**Given task**
Reproduce the entries below, replacing "Legal Cases" with "Case Files" and leaving everything else unchanged.

┌──

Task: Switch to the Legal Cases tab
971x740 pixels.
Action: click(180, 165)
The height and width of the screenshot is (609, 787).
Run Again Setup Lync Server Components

└──

**Exercise response**
Task: Switch to the Case Files tab
971x740 pixels.
Action: click(180, 165)
The height and width of the screenshot is (609, 787).
Run Again Setup Lync Server Components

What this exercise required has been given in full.